Vorwort
Als wir 2014 die erste Beta-Version von The Economy (die englische Version von Die Wirschaft) online veröffentlichten, schrieb Camila Cea ein Vorwort. Damals war sie gerade Absolventin der Volkswirtschaftslehre, aber bereits Veteranin einer erfolgreichen Protestbewegung in Chile, die sich für politische Maßnahmen zur Verbesserung der wirtschaftlichen Gerechtigkeit eingesetzt hat. Sie und ihre Mitstudierenden an der Universität von Chile waren geschockt, als sie feststellten, dass in ihren Volkswirtschaftslehre-Kursen keines ihrer Anliegen zu den Problemen der chilenischen Wirtschaft behandelt wurde. Sie forderten Änderungen im Lehrplan. Der damalige Direktor der Fakultät für Volkswirtschafts- und Betriebswirtschaftslehre, Oscar Landerretche, ging auf ihre Forderungen ein. Camila ist heute Kuratoriumsmitglied von CORE Economics Education.

Camila Cea
Seitdem werden Kurse, die auf dem CORE-Text basieren, als Standardeinführung in die Volkswirtschaftslehre am University College London, an der Sciences Po (Paris), der Toulouse School of Economics, der Azim Premji University (Bangalore), der Humboldt-Universität (Berlin), der Lahore University of Management Sciences und vielen anderen Hochschulen auf der ganzen Welt unterrichtet. Im Juli 2017, während wir diese Zeilen schreiben, haben sich 3000 Lehrpersonen der Volkswirtschaftslehre aus 89 Ländern für den Zugang zu unseren ergänzenden Unterrichtsmaterialien registriert.

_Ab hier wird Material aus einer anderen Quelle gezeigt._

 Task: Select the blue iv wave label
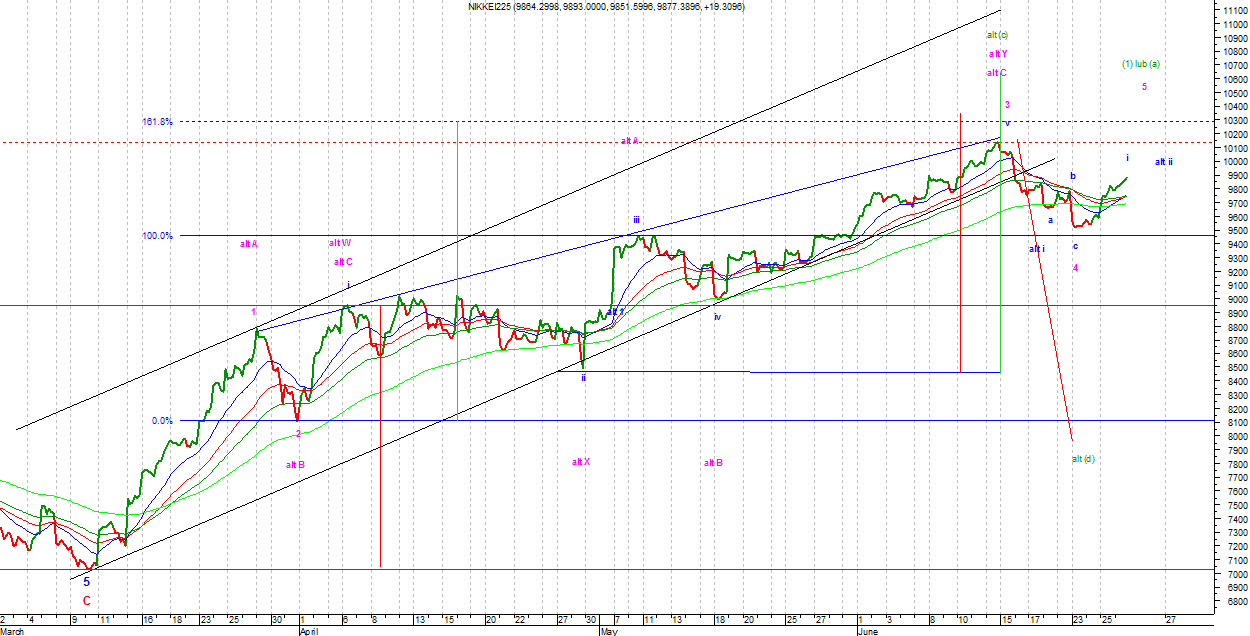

Camilas Perspektive auf das CORE-Projekt zu Beginn unserer Reise fängt die Motivation ein, die uns weiterhin inspiriert. Sie schrieb:
Wir wollen die Art und Weise, wie Volkswirtschaftslehre gelehrt wird, verändern. Studierende und Lehrende berichten uns, dass dies längst überfällig ist. Als die britische Financial Times im November 2013 über CORE schrieb, löste dies eine Online-Debatte über das Lehren und Lernen der Volkswirtschaftslehre aus, die innerhalb von 48 Stunden 1214 Beiträge umfasste. Studierende der Volkswirtschaftslehre auf der ganzen Welt fragten sich, wie ich es einige Jahre zuvor getan hatte: ‚Warum hat sich das Fach Volkswirtschaftslehre von unseren Erfahrungen im wirklichen Leben abgekoppelt?‘
Nataly Grisales, wie ich eine Studentin aus Lateinamerika, schrieb kürzlich in ihrem Blog über ihr Studium der Volkswirtschaftslehre: ‚Bevor ich mich für die Volkswirtschaftslehre entschied, erwähnte ein Professor, dass die Volkswirtschaftslehre mir die Möglichkeit geben würde, menschliches Verhalten mit mathematischen Werkzeugen zu beschreiben und vorherzusagen. Diese Möglichkeit erscheint mir immer noch fantastisch. Doch nach einigen Semestern hatte ich zwar viele mathematische Werkzeuge, aber alle Menschen, deren Verhalten ich untersuchen wollte, waren von der Bildfläche verschwunden.‘
Wie Nataly habe auch ich mich gefragt, ob der Unterricht in Volkswirtschaftslehre jemals auf die Fragen eingehen würde, die mich motiviert haben, Volkswirtschaftslehre zu studieren.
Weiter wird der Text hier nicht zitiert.